In [15]:
import os 
import pandas as pd
import numpy as np

## Define a Goal
Our Goal is to create a Network Intrusion Detection System (NIDS).
Categorize each object that is a raw packet as:
- Attack or Not Attack (label 1 or 0)
- Category of the Attack: Fuzzers, Analysis, Backdoors, DoS, Exploits, Generic, Reconnaissance, Shellcode and Worms.

## Data AcQuisition (DAQ)
We used a non cleaned dataset found on kaggle.com: **UNSW-NB15**. The raw packet was created by the *'IXIA PerfectStorm tool'*. This dataset is a labeled datset and in particular has nine types of attacks: 
- Generic: Broad category of general attacks.
- Fuzzers: Send random data to find vulnerabilities.
- Backdoors: Hidden access for unauthorized control.
- DoS: Overwhelm a system to disrupt service.
- Exploits: Use vulnerabilities for unauthorized access.
- Reconnaissance: Gather info to find vulnerabilities.
- Shellcode: Malicious code for system control.
- Worms: Self-spreading malware across networks.

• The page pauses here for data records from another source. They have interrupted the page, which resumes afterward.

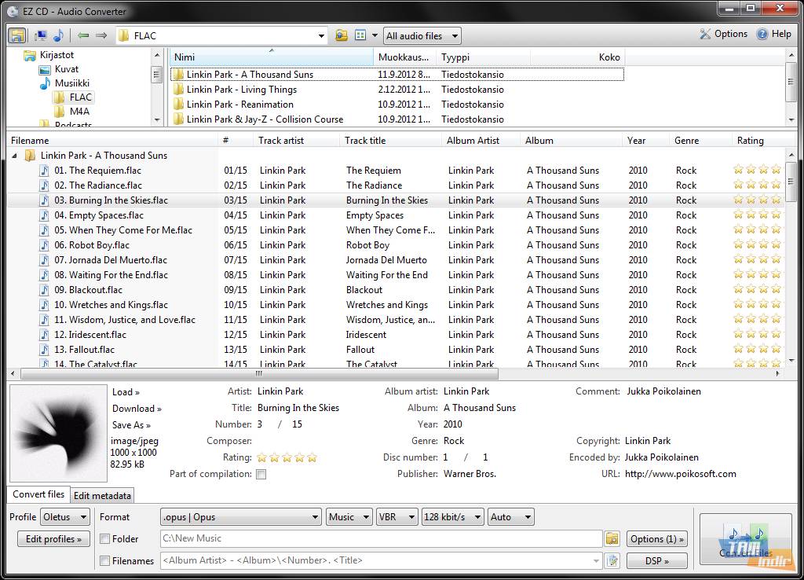Click the folder-up icon beside path box

tap(341, 35)
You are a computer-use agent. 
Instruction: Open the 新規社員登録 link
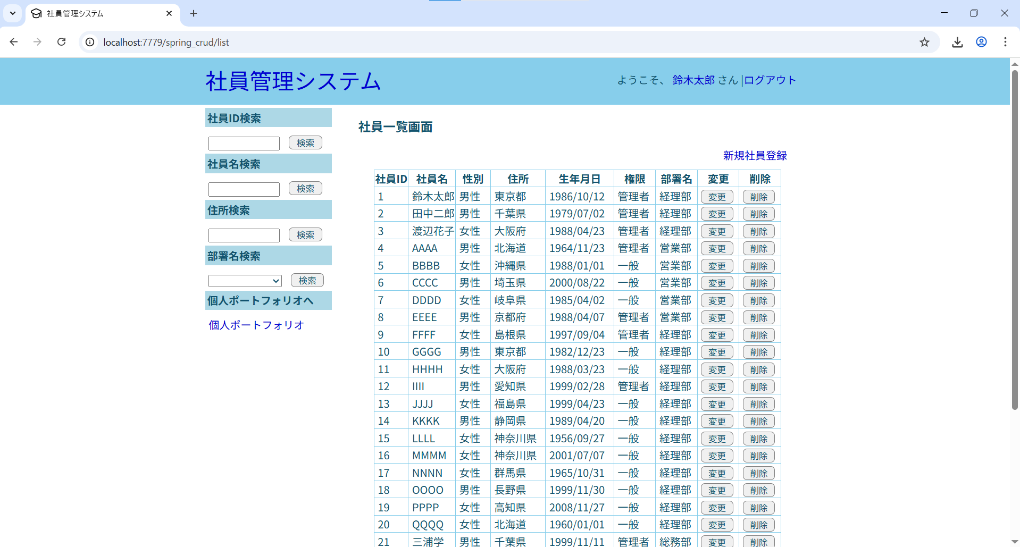click(x=754, y=156)
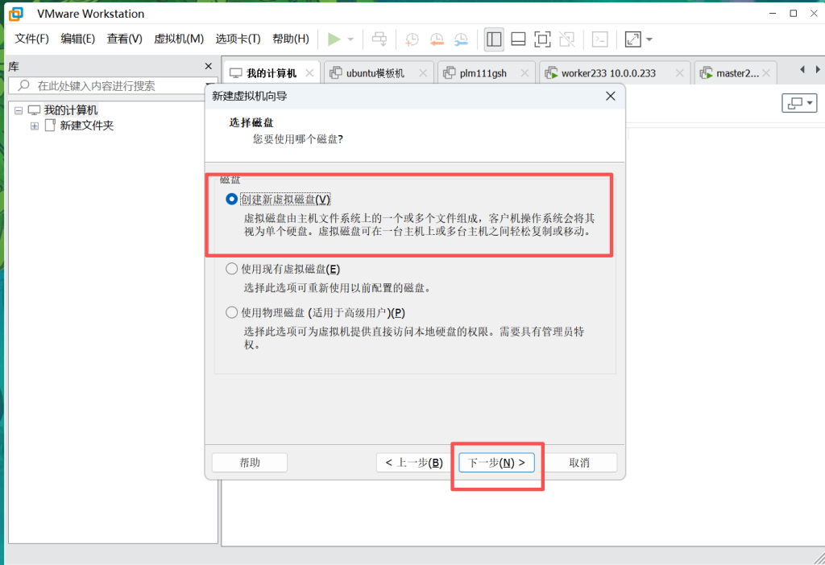
Task: Select the use physical disk option
Action: click(232, 312)
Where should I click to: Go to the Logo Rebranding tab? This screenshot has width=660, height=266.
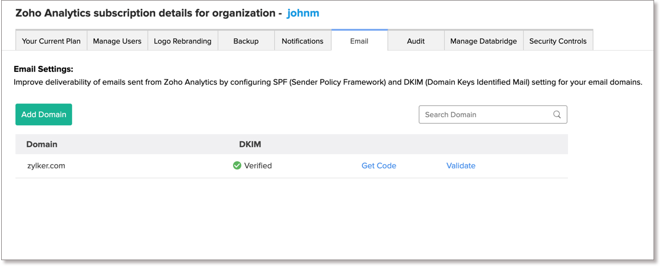coord(182,41)
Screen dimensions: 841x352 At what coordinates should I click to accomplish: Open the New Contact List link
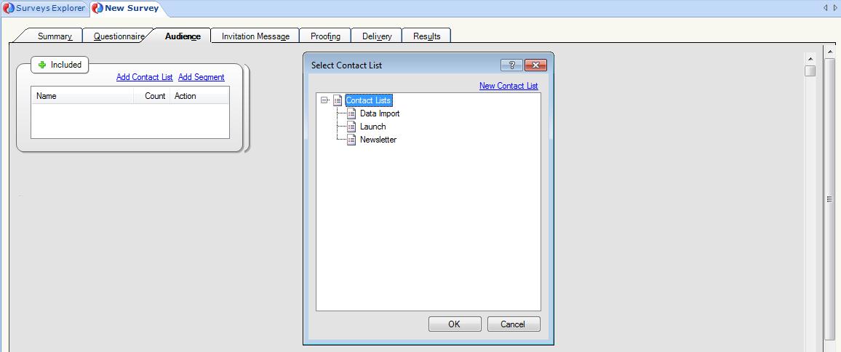click(508, 86)
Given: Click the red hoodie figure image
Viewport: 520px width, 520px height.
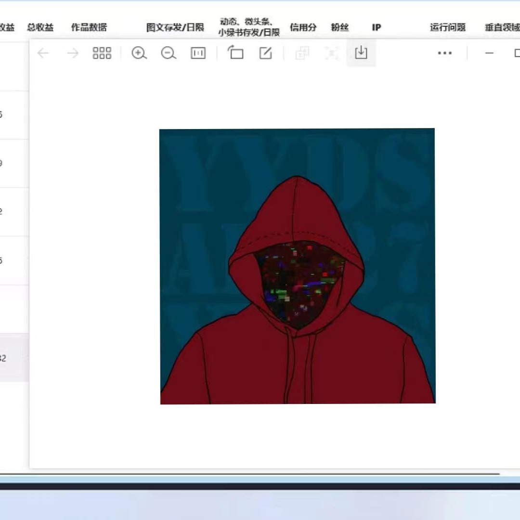Looking at the screenshot, I should [x=298, y=266].
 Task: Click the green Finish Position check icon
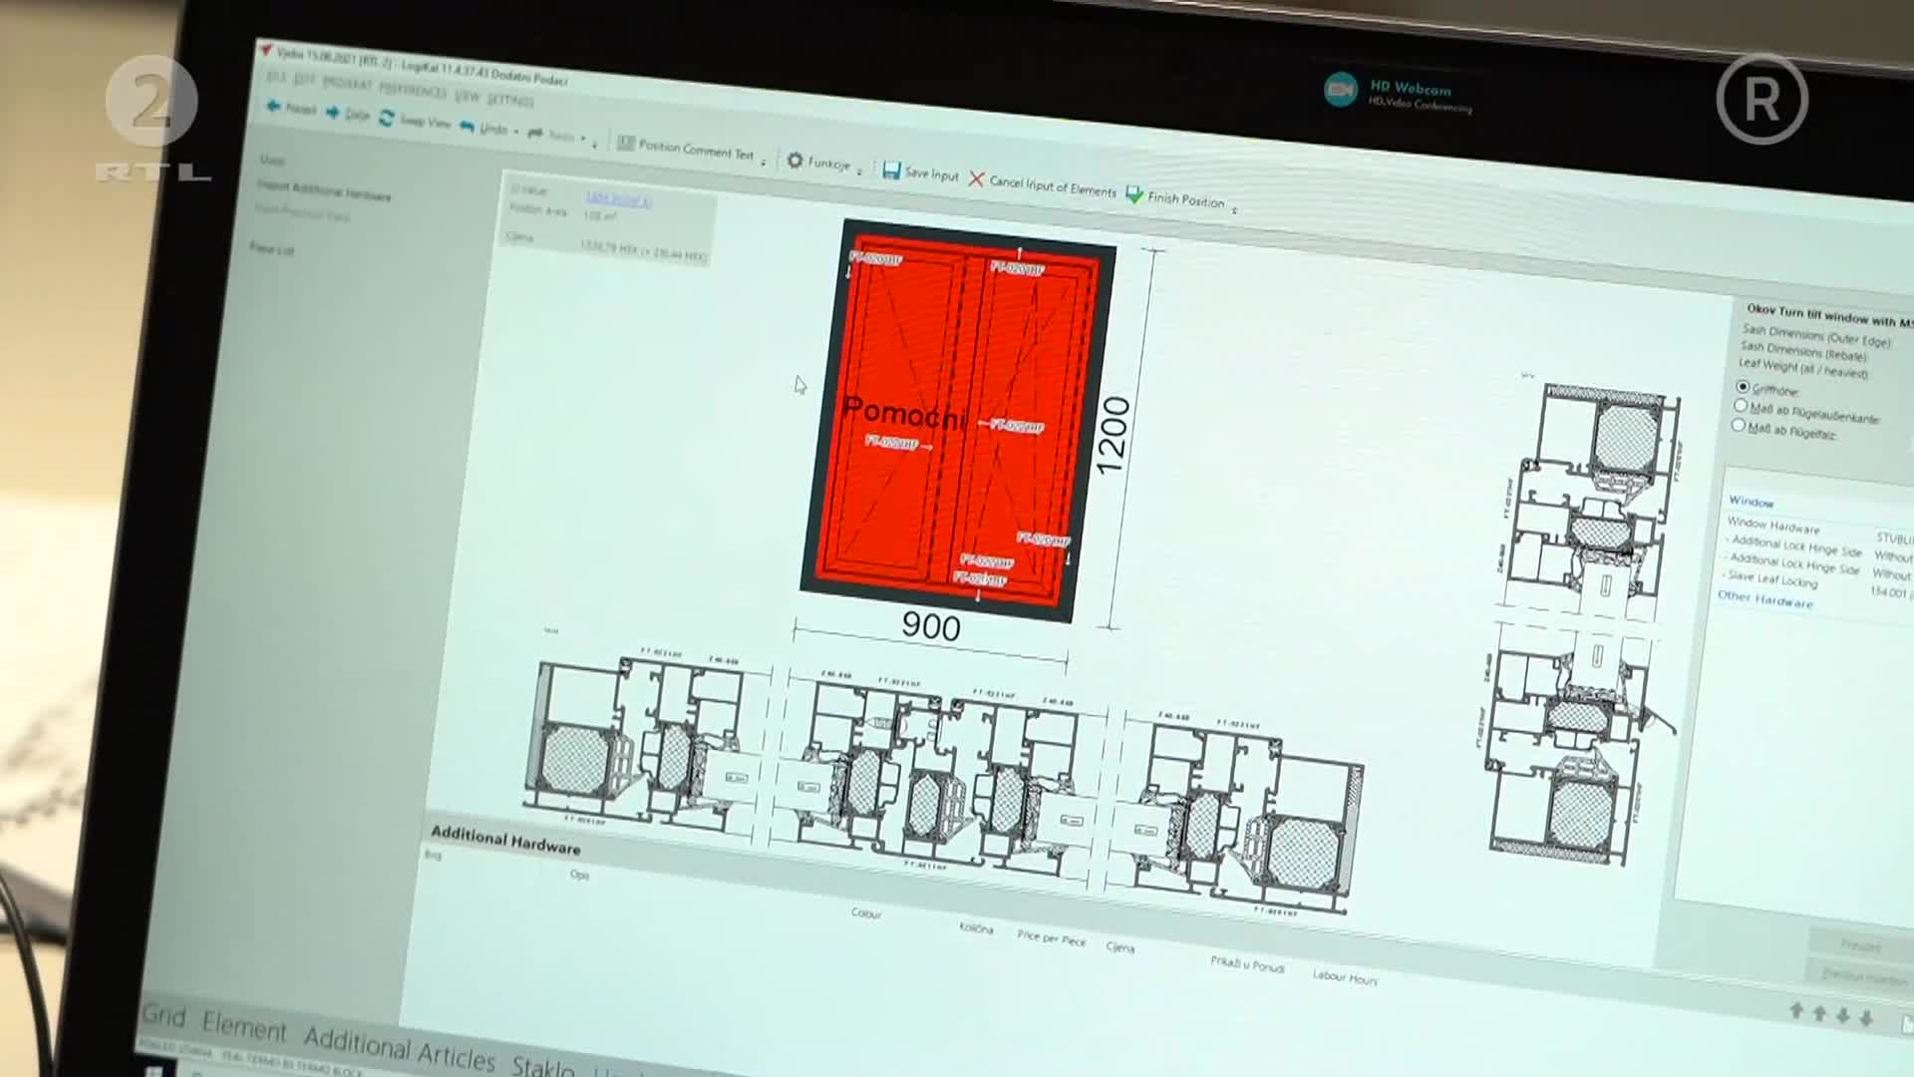[1133, 194]
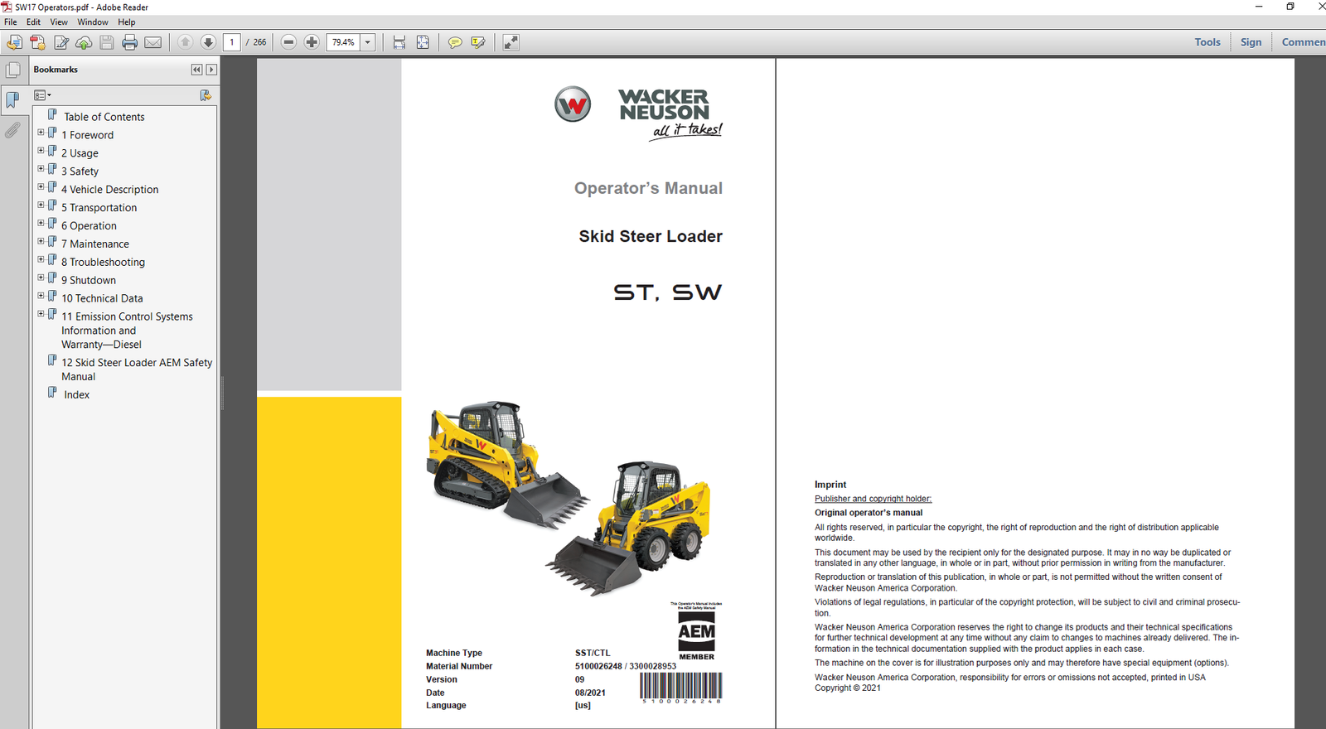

First we assign a column name according to *NUSW-NB15_features.csv*.

In [16]:
column_name = [
    'srcip', 'sport', 'dstip', 'dsport', 'proto', 'state', 'dur',
    'sbytes', 'dbytes', 'sttl', 'dttl', 'sloss', 'dloss', 'service',
    'Sload', 'Dload', 'Spkts', 'Dpkts', 'swin', 'dwin', 'stcpb', 'dtcpb',
    'smeansz', 'dmeansz', 'trans_depth', 'res_bdy_len', 'Sjit', 'Djit',
    'Stime', 'Ltime', 'Sintpkt', 'Dintpkt', 'tcprtt', 'synack', 'ackdat',
    'is_sm_ips_ports', 'ct_state_ttl', 'ct_flw_http_mthd', 'is_ftp_login',
    'ct_ftp_cmd', 'ct_srv_src', 'ct_srv_dst', 'ct_dst_ltm', 'ct_src_ltm',
    'ct_src_dport_ltm', 'ct_dst_sport_ltm', 'ct_dst_src_ltm', 'attack_cat',
    'Label'
]
df = pd.read_csv('UNSW-NB15_4.csv', header=None, names=column_name)

## Data Exploration
The exploration of the data is made in order to identify the dataset content, to extract and visualize data. We will use this in order to indentify possible features in the dataset that we do not want.

In [17]:
df.head(5)

Unnamed: 0,srcip,sport,dstip,dsport,proto,state,dur,sbytes,dbytes,sttl,...,ct_ftp_cmd,ct_srv_src,ct_srv_dst,ct_dst_ltm,ct_src_ltm,ct_src_dport_ltm,ct_dst_sport_ltm,ct_dst_src_ltm,attack_cat,Label
0,59.166.0.9,7045,149.171.126.7,25,tcp,FIN,0.201886,37552,3380,31,...,,2,2,7,4,1,1,3,,0
1,59.166.0.9,9685,149.171.126.2,80,tcp,FIN,5.864748,19410,1087890,31,...,,3,1,4,4,1,1,1,,0
2,59.166.0.2,1421,149.171.126.4,53,udp,CON,0.001391,146,178,31,...,,3,5,2,7,1,1,4,,0
3,59.166.0.2,21553,149.171.126.2,25,tcp,FIN,0.053948,37812,3380,31,...,,1,1,4,7,1,1,3,,0
4,59.166.0.8,45212,149.171.126.4,53,udp,CON,0.000953,146,178,31,...,,2,5,2,1,1,1,2,,0


We make a describe() only for usefull feature:
- Dur: Analyzes the duration of connections.
- Sbytes, Dbytes: Amount of bytes exchanged between source and destination.
- Sload, Dload: Data transmission speed.
- Spkts, Dpkts: Number of packets sent and received.
- Sjit, Djit: Jitter of the connection (variation in delay).
- Sintpkt, Dintpkt: Interval between packets.
- Tcprtt, Synack, Ackdat: TCP round-trip time, SYN-ACK, and acknowledgment time.

In [None]:
column_described = [
    'dur', 'sbytes', 'dbytes', 'Sload', 'Dload',
    'Spkts', 'Dpkts', 'Sjit', 'Djit',
    'Sintpkt', 'Dintpkt', 'tcprtt', 'synack', 'ackdat'
]

df.describe()

# for col in column_described:
#     print(df[col].describe().to_frame().T)